Not an algo proposed by me.

1 Like

I suppose i could use "implementation" in place of "algo," but perhaps it's best just to reference your patch.

EDIT: castiel652's patch is only for ath10k-ct and they originally suggested it for the r7500v2 which apparently does not support virtual time based ATF without such a modification. I'm not sure if/how well it will run on other ipq806x systems like the r7800.

I'm currently running an adapted version of this patch on the r7500v2 which allows me to use the ath10k-ct fwcfg API to "turn on/off" this alternate airtime calculation and, I hope, "turns off" any other airtime calculation when using castiel652's patch.

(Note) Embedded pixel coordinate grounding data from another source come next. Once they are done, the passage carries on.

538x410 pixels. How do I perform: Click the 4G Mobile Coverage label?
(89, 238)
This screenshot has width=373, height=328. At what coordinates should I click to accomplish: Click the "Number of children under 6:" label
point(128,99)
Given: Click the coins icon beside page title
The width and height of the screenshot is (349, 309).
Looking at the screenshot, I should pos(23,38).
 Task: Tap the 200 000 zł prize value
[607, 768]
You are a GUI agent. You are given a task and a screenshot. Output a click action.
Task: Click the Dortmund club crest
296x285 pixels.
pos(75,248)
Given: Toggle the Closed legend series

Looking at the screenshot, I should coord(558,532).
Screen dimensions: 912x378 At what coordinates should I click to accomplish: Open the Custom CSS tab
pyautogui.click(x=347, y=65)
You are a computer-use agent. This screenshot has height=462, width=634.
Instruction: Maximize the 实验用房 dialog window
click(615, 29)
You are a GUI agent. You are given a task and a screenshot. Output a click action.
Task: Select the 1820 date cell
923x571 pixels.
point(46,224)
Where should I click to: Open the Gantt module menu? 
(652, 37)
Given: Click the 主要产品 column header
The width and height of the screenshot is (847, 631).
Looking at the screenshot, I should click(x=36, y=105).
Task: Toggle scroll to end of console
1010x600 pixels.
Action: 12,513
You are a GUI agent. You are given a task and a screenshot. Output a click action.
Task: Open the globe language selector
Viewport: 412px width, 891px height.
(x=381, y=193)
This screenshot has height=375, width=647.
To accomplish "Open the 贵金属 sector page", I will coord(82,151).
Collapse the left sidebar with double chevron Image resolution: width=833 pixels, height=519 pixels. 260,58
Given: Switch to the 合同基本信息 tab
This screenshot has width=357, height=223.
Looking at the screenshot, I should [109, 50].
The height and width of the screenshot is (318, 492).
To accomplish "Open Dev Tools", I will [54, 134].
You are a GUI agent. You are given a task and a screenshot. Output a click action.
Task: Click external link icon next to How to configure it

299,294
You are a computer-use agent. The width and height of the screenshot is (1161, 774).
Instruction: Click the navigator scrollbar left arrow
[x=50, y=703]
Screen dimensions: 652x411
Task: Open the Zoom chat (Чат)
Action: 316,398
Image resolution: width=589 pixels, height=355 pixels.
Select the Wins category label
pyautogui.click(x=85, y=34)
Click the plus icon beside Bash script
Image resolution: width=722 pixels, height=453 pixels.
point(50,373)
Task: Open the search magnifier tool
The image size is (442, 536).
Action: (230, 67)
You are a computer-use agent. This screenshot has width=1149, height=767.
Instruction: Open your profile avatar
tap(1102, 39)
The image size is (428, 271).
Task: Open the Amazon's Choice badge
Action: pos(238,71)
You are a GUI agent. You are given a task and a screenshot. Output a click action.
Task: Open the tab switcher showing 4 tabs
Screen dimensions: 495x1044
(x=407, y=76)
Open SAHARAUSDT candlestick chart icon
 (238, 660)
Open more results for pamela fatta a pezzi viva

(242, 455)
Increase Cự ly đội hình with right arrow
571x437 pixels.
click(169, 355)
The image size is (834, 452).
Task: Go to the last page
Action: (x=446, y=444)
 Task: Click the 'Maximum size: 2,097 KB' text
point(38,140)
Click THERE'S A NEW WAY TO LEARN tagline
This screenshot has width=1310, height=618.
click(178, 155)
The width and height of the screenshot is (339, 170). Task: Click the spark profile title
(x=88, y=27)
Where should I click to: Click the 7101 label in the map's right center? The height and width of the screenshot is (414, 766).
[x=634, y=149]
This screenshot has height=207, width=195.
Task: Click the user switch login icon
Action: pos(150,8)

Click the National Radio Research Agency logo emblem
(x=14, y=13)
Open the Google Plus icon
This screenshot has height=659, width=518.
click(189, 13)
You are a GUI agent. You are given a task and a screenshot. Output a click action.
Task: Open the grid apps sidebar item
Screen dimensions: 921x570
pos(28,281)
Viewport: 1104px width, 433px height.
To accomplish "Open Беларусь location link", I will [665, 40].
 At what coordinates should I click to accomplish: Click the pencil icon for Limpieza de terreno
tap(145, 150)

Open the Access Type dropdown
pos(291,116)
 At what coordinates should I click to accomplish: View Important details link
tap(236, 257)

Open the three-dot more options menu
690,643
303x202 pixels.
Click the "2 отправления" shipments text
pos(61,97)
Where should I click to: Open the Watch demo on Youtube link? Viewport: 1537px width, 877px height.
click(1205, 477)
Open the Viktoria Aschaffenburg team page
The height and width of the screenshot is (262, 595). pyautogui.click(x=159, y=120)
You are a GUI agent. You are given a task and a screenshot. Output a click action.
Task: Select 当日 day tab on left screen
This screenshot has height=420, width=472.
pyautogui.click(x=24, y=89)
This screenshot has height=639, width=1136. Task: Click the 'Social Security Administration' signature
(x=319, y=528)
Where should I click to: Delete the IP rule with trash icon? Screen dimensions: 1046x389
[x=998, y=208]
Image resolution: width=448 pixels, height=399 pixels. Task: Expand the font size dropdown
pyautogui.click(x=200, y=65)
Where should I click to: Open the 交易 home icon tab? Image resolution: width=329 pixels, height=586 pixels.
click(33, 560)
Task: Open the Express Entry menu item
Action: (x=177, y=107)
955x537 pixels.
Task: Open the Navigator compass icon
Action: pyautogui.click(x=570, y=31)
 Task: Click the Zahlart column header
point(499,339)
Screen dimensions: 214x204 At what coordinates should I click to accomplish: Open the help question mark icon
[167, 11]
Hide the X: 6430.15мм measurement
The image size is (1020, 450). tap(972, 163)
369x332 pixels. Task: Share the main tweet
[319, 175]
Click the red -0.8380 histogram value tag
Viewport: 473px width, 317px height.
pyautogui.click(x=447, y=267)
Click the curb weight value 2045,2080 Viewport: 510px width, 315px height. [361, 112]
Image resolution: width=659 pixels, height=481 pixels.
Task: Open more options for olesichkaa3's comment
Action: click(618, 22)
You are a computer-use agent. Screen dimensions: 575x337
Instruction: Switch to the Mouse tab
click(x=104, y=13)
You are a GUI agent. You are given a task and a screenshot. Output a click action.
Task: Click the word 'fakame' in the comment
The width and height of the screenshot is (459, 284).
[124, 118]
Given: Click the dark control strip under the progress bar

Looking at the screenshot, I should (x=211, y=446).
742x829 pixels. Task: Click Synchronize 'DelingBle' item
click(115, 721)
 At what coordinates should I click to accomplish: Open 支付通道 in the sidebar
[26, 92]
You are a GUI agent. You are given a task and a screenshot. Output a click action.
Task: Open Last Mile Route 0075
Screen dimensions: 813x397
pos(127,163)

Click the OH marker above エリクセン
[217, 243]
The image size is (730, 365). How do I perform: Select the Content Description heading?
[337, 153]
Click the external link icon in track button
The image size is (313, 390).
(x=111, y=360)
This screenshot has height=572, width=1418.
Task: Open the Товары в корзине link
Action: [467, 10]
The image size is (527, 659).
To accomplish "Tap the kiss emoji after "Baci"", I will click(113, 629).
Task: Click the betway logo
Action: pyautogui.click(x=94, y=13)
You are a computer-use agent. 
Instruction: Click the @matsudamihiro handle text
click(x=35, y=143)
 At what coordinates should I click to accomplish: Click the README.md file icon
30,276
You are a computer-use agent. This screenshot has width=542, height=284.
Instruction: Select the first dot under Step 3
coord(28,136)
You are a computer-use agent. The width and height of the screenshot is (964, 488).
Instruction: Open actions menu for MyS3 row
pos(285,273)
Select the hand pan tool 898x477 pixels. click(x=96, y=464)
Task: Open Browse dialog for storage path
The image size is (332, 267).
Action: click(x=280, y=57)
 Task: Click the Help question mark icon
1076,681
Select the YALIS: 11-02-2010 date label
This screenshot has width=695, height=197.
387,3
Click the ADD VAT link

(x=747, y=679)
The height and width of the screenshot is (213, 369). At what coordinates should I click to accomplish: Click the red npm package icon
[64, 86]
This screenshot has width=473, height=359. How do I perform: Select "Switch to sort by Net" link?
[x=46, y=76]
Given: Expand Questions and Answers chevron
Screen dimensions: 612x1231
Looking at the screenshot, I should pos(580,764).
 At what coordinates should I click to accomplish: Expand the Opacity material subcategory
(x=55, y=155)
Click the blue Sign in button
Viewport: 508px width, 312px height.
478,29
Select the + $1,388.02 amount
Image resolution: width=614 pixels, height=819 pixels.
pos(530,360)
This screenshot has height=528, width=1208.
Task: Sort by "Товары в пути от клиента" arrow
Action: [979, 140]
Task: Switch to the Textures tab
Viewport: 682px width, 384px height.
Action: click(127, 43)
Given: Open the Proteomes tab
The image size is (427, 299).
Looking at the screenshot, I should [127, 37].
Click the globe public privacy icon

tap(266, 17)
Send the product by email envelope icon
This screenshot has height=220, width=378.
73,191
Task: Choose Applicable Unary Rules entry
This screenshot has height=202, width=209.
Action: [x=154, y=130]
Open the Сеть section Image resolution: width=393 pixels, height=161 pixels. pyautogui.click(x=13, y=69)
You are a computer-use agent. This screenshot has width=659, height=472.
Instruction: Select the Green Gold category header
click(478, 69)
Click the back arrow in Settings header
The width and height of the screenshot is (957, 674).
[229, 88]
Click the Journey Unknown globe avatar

Should I work on nss for 5.15 or continue my war of pushing patches upstream?

  • nss for 5.15
  • send patch upstream

0 voters

The current state of pushing the patch upstream is:

  • working on tcsr (low hope i will manage to find a way)
  • pushed gcc fixes for rpm (merged)
  • proposed dtsi changes
  • proposed spm patch
  • working on improving qca8k
  • cpufreq driver is a mistery... no idea if it will ever be merged
  • have to refresh all the krait scale driver
  • work on a correct nss scale driver

For nss

  • drop all the qsdk shittery and investigate how to enable nss offload directly in the gmac driver
  • make all the offload code work on 5.15 (for 5.10 there is already some code and minimum support but i'm full or exam to do and i hope @ACwifidude can work on adding support for 5.10 with openwrt 22.0 that will be based on 5.10)
3 Likes

Hard choice, if you figure out why some fw rules require br-lan to be in promisc mode and fix the bug that makes the router crash after a day or two because of this, I'd say go for NSS. But do whatever you want really.

I still have to investigate it but I don't know if it's a placebo, currently my router now lasts 7 days...
Also I'm not sure about something... (that i can't actually test)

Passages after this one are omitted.